» **Work task**:
The response should contain only those lines of the entries below that include the string "computer".

Data extracted from a collection:
==========

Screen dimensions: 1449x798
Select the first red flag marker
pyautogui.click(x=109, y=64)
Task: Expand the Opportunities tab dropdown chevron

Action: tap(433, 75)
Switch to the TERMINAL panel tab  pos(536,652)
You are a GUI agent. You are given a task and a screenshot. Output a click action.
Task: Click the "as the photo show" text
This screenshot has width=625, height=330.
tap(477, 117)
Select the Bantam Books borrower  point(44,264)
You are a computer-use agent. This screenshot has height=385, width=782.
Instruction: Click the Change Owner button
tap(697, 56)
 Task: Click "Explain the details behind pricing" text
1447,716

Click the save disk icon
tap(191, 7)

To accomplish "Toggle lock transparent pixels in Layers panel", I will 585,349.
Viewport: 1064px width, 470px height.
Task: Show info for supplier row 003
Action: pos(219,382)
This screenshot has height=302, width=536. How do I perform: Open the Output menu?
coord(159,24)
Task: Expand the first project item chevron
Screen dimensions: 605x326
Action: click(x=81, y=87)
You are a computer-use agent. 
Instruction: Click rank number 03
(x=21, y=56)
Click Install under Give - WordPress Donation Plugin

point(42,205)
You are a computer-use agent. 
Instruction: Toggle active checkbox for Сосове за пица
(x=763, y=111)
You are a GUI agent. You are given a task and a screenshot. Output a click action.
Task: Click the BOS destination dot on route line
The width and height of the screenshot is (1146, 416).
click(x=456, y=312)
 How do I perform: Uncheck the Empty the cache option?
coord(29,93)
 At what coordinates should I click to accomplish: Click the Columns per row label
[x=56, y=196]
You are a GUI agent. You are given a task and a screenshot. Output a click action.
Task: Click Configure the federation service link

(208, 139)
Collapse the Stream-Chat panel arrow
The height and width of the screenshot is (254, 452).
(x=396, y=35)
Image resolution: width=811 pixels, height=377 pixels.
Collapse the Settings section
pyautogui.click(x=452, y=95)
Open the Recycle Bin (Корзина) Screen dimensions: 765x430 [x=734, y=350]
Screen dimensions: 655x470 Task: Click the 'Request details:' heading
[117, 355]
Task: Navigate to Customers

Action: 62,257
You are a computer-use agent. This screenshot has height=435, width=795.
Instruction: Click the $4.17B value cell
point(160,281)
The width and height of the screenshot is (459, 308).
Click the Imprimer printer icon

==========

» **Task response**:
You are a computer-use agent. This screenshot has height=385, width=782.
You are a computer-use agent. 
You are a computer-use agent. 
You are a computer-use agent. This screenshot has height=435, width=795.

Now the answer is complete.